Après cette annonce, toutes sortes d’interprétations se sont succédé dans la presse.
Katrien Demuynck. Au départ, il y avait peu d’infos et cela a sans aucun doute alimenté ces rumeurs. Quand Fidel est brusquement tombé malade, on a prédit que la révolution allait vaciller sur ses bases. Rien n’a été moins vrai. Ici aussi, il y a eu les spéculations les plus folles. Il se serait agi d’un remplacement des « gens de Fidel » par les « créatures de Raúl », ce qui fait qu’on ne tient aucun compte des mérites des personnes en question. Des titres comme « Raúl nettoie le cabinet de Fidel et installe ses propres gens » donnent le ton.
Entre-temps, en sait-on plus ?
Katrien Demuynck. Dans un édito, Fidel écrit : « Je ne me suis jamais occupé de sélectionner des gens pour certains postes. » Il qualifie les changements de sains et insiste sur le fait qu’ils ont été faits en concertation avec lui « bien que rien ne rende la chose obligatoire ». À propos de Carlos Lage et de Felipe Pérez Roque, il donne le remarquable commentaire que voici : « La douceur du pouvoir, pour lequel ils n’ont pas dû faire le moindre sacrifice, avait suscité chez eux des ambitions les poussant à des comportements peu dignes. » Fidel insiste un peu plus loin pour dire que les deux hommes ont accepté les mesures sans protester. Le lendemain, la presse cubaine publiait deux lettres des deux hommes concernés, lettres dans lesquelles ils proposaient leur démission de leurs autres fonctions parlementaires et gouvernementales ainsi que du Comité central du Parti communiste cubain. En même temps, ils déclarent toujours soutenir le Parti communiste.

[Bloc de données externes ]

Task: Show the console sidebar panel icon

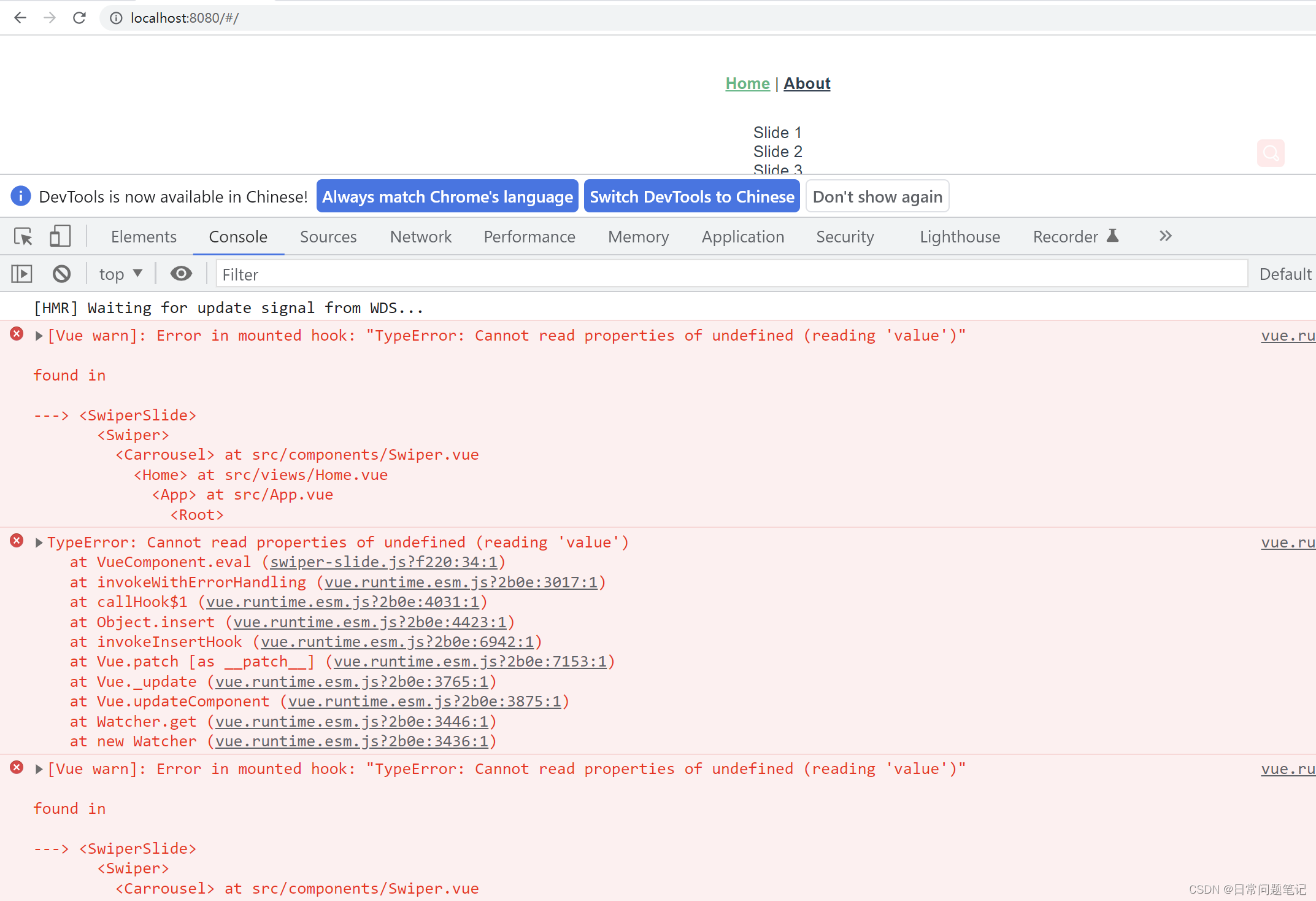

Quelles sont les réactions à tout cela ?
Katrien Demuynck. Pas mal de gens de notre mouvement sont venues exprimer chez moi leur incrédulité et leur dépit à propos du fait que des figures de proue comme le ministre des Affaires étrangères Pérez Roque et le chef de cabinet Carlos Lage n’ont manifestement pas répondu aux espoirs placés en eux. Mais je pense que nous devons surtout retenir que la révolution cubaine attache beaucoup d’importance aux valeurs morales. De la direction, on attend un comportement irréprochable. Je retiens aussi qu’à Cuba, il n’y a de droits acquis définitivement pour personne. La sclérose du pouvoir est impensable. Ceux qui ne s’acquittent pas parfaitement de leurs tâches peuvent très vite être remplacés.